_Document text_
==============================

There's a market, just not right now.
Dell, Dell Pro, Dell Premium, Dell _Pro_ Premium Dell Max, Dell _Pro_ max... They went and added capacitive keys on the XPS? Why would you do this...
A lot of decisions that do not make sense to me.
Sure, the original numbering system did make sense, but you had to Google what the system meant. Now, it's kind of intuitive, even though the it's just a different permutation of the same words?
I've shied away from Dell for a bit because I had two XPS 15's that had swelling batteries. But the new machines look pretty sweet!
--------------
What we're seeing here is that "AI" lacks appeal as a marketing buzzword. This probably shouldn't be surprising. It's a term that's been in the public consciousness for a very long time thanks to fiction, but more frequently with negative connotations. To most, AI is Skynet, not the thing that helps you write a cover letter.

==============================

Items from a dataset
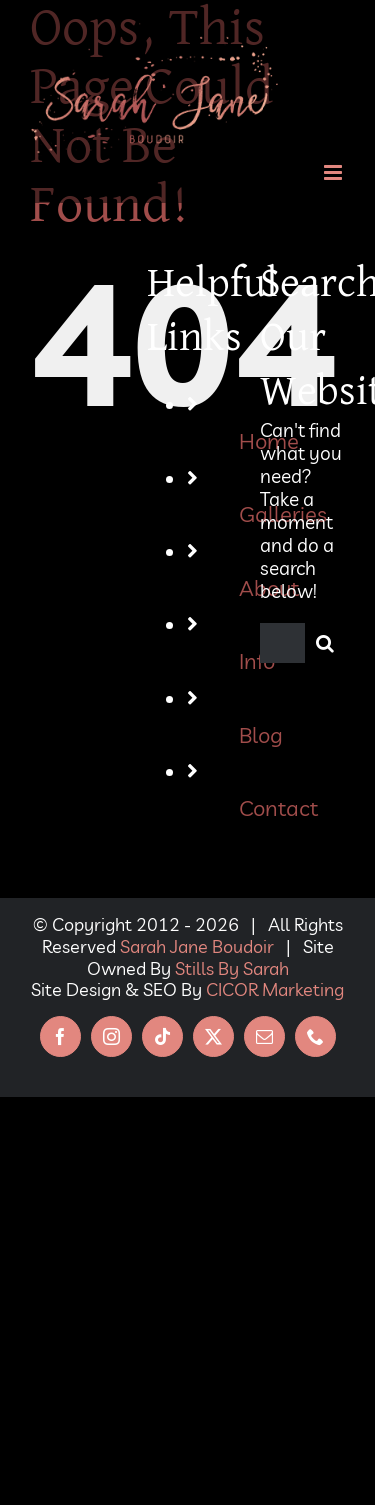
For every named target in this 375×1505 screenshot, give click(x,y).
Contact (278, 807)
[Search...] (282, 643)
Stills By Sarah (232, 968)
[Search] (325, 643)
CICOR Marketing (275, 989)
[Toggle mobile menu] (334, 172)
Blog (261, 734)
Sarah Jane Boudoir (197, 946)
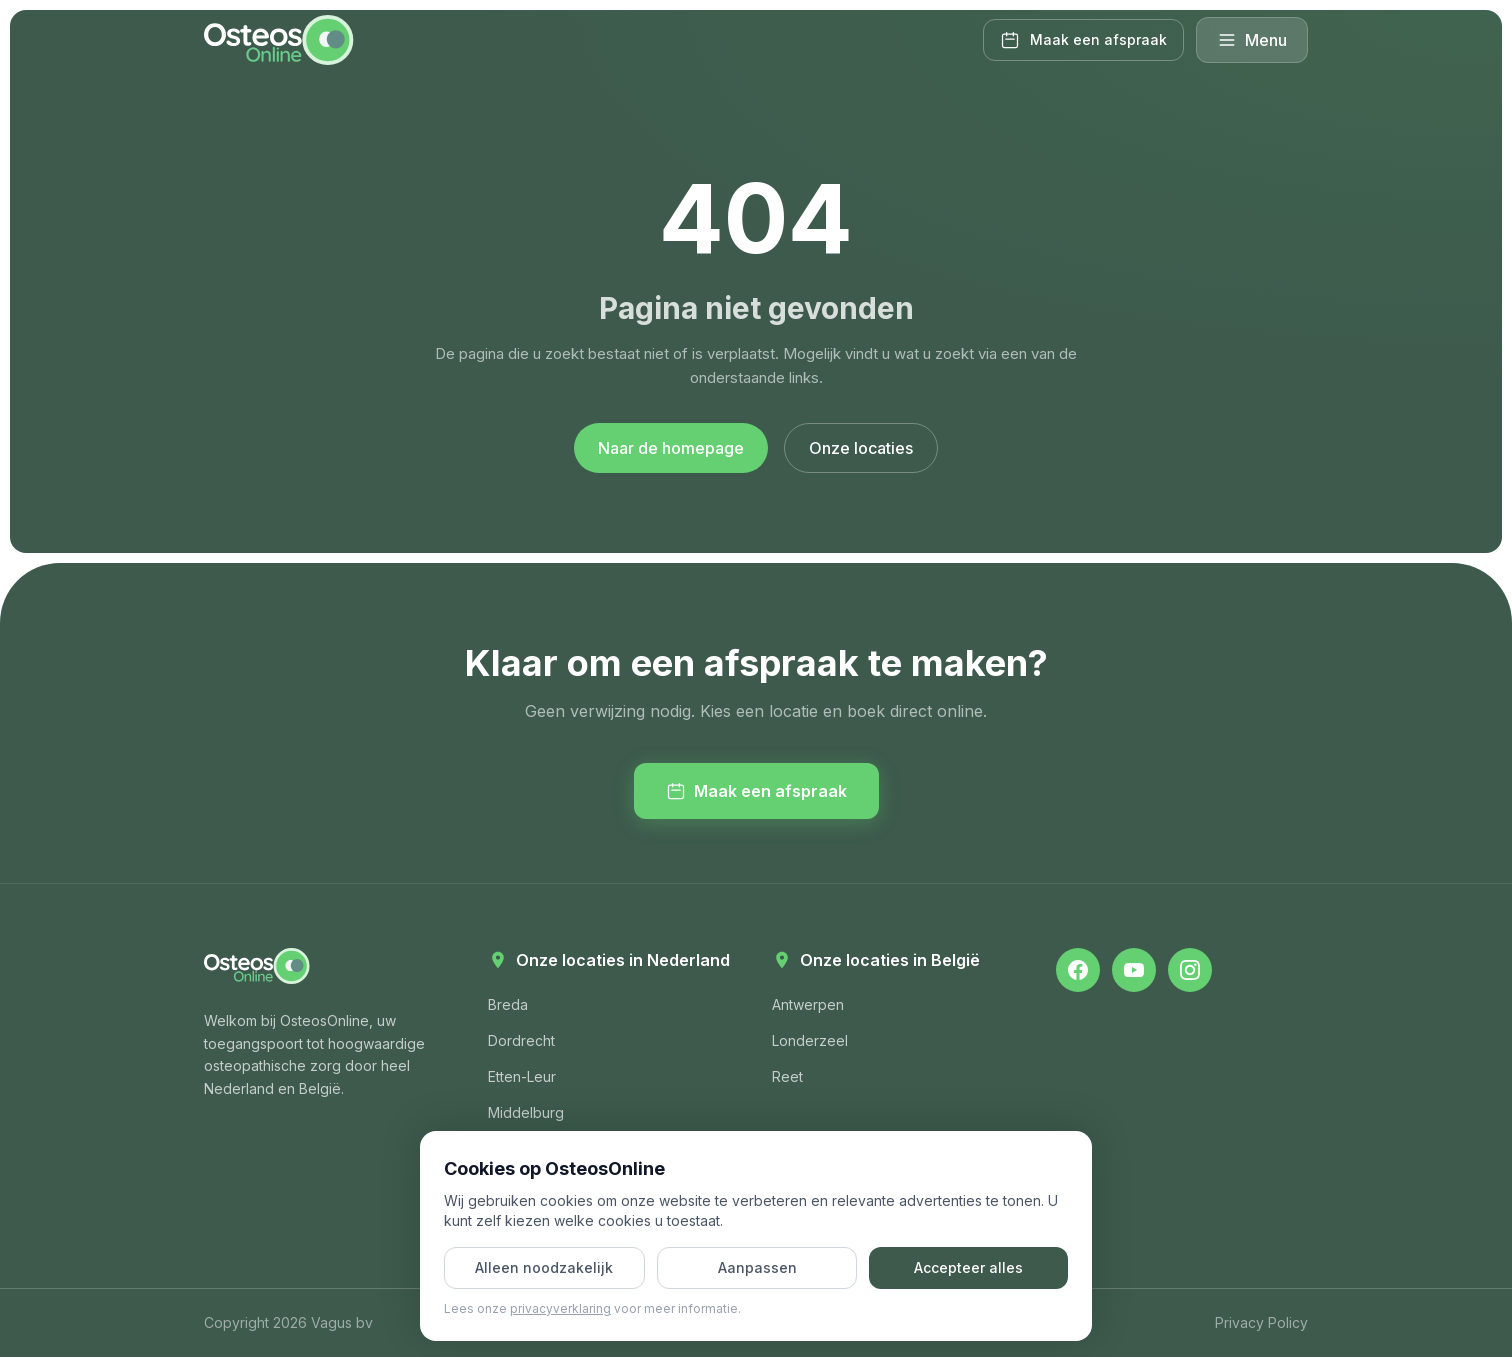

==============================

_Job A_
Name every product label that begins with "Dell" in the sentence of the Dell discussion that starts "Dell, Dell Pro".
_Job B_
Decide whether each statement agrees with the Dell discussion, giving yes or no and quoting the words that settle it: (i) One commenter had two XPS 15's with swelling batteries. (ii) The original numbering system made no sense. (iii) "AI" works well as a marketing buzzword.
_Job C_
Carry on the Dell discussion, picking up after its final sentence.
Nothing in the listing is needed for this work.

_Written response A_
Dell; Dell Pro; Dell Premium; Dell Pro Premium; Dell Max; Dell Pro Max

_Written response B_
(i) Yes: "I had two XPS 15's that had swelling batteries."
(ii) No: "Sure, the original numbering system did make sense, but you had to Google what the system meant."
(iii) No: "What we're seeing here is that "AI" lacks appeal as a marketing buzzword."

_Written response C_
If a buzzword carries no weight, then drop it. People don't care if a computer has a NPU for AI any more than they care if a microwave has a low-loss waveguide. They just care that it will do the things they want it to do. For typical users, AI is just another algorithm under the hood and out of mind.
What Dell is doing is focusing on what their computers can do for people rather than the latest "under the hood" thing that lets them do it. This is probably going to work out well for them.
I actually do care, on a narrow point. I have no use for an NPU and if I see that a machine includes one, I immediately think that machine is overpriced for my needs.
Local speech recognition is genuinely useful and much more private than server based options.
But I use the 3Gb all day every day.